*Required work*:
Look through the records, and wherever the string "legend" turns up, copy out that line.

*Material for this task*:

-- Opening Marker --

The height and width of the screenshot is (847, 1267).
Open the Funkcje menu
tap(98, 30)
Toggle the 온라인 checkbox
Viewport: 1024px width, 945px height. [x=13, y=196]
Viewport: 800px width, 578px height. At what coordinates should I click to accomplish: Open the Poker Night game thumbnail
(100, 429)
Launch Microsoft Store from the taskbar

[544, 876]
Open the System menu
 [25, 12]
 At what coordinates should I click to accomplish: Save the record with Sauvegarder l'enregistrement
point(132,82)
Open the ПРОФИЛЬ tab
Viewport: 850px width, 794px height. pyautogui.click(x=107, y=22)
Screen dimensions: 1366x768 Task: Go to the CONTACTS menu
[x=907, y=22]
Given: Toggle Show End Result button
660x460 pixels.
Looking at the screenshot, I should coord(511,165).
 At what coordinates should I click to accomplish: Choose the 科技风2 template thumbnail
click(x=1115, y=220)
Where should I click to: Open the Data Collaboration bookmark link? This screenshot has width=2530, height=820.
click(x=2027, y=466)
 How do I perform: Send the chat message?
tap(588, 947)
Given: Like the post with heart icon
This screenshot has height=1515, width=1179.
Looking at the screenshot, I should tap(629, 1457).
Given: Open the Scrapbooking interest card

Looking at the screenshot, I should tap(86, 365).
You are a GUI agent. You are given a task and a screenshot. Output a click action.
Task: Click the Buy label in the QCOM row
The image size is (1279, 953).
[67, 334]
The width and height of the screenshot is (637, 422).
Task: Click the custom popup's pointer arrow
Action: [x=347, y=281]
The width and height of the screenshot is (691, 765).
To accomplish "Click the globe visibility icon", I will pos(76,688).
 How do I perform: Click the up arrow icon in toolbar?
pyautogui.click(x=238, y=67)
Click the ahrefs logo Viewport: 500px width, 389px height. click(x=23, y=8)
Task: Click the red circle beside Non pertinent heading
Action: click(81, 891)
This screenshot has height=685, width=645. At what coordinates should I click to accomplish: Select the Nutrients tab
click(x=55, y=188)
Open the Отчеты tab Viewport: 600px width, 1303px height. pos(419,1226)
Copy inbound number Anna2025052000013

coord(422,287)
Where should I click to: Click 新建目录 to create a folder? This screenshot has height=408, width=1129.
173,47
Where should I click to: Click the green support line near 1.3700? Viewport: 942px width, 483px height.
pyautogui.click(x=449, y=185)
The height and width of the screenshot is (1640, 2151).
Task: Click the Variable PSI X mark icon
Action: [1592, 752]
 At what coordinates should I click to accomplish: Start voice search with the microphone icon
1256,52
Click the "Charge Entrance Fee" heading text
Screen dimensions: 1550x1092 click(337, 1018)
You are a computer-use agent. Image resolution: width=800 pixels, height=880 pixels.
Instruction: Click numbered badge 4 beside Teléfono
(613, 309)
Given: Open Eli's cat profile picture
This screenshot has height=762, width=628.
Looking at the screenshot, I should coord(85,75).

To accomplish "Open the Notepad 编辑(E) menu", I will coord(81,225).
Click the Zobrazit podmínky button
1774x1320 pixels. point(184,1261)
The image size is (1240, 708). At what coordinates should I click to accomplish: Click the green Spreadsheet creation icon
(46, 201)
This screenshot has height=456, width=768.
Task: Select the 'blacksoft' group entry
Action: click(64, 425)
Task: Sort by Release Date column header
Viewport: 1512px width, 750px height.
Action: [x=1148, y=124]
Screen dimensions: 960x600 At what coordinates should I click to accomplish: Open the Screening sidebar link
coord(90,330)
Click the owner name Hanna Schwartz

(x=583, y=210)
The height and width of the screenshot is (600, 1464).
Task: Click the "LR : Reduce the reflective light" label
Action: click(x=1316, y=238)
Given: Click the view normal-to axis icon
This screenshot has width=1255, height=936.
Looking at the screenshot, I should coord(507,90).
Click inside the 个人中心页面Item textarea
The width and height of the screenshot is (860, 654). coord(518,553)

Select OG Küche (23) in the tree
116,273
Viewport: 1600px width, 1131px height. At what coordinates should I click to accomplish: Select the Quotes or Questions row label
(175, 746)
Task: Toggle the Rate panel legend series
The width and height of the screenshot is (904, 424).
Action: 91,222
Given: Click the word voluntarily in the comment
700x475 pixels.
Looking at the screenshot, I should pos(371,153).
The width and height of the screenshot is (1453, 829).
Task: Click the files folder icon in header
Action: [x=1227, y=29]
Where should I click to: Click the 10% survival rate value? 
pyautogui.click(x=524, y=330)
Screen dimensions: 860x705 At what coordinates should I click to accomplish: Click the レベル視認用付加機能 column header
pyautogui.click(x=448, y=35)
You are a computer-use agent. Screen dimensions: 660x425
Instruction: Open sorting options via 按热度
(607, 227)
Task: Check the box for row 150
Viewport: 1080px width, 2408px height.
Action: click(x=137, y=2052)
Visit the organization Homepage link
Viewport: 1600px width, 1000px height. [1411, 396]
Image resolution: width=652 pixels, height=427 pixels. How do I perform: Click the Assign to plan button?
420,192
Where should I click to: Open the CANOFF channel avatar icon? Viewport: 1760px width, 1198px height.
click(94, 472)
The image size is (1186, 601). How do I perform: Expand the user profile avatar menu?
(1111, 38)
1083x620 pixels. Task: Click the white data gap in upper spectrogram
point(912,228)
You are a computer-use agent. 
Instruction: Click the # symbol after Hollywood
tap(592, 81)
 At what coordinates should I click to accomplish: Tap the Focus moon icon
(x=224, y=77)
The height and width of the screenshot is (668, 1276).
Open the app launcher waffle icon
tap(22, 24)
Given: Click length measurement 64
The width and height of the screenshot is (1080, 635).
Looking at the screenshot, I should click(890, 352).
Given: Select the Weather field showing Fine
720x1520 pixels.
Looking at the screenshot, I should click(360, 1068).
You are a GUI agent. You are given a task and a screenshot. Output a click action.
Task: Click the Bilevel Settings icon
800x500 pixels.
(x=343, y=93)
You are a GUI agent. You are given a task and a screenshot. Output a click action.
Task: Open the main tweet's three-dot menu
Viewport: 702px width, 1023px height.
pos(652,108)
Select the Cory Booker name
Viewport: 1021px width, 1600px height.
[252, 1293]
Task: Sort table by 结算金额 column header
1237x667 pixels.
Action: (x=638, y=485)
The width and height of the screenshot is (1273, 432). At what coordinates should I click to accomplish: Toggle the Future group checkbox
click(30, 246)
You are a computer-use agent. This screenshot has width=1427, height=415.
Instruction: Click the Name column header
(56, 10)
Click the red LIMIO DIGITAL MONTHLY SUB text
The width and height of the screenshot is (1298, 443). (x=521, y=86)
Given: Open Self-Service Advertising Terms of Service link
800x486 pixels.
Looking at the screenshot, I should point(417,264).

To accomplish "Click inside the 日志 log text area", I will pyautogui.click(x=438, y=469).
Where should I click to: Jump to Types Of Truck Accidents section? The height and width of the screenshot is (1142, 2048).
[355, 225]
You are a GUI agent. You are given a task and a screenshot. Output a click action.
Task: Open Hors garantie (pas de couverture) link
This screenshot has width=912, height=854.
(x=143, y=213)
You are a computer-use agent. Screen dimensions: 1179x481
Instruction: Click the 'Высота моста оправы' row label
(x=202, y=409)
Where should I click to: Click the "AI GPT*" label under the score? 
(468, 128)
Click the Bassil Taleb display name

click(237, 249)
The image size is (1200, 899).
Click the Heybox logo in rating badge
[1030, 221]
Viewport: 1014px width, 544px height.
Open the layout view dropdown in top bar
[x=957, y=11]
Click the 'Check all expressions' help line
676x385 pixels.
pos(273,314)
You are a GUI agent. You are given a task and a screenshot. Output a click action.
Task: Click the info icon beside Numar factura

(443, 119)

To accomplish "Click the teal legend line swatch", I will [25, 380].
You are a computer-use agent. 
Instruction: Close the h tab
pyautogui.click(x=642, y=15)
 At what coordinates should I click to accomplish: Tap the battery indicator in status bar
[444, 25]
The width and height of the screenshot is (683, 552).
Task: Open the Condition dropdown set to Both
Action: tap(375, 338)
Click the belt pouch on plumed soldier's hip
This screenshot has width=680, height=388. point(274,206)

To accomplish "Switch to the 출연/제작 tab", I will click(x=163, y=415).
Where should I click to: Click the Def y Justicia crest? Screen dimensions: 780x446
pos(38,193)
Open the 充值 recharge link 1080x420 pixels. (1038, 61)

-- Closing Marker --

*Exercise solution*:
Task: Toggle the Rate panel legend series
To accomplish "Click the teal legend line swatch", I will [25, 380].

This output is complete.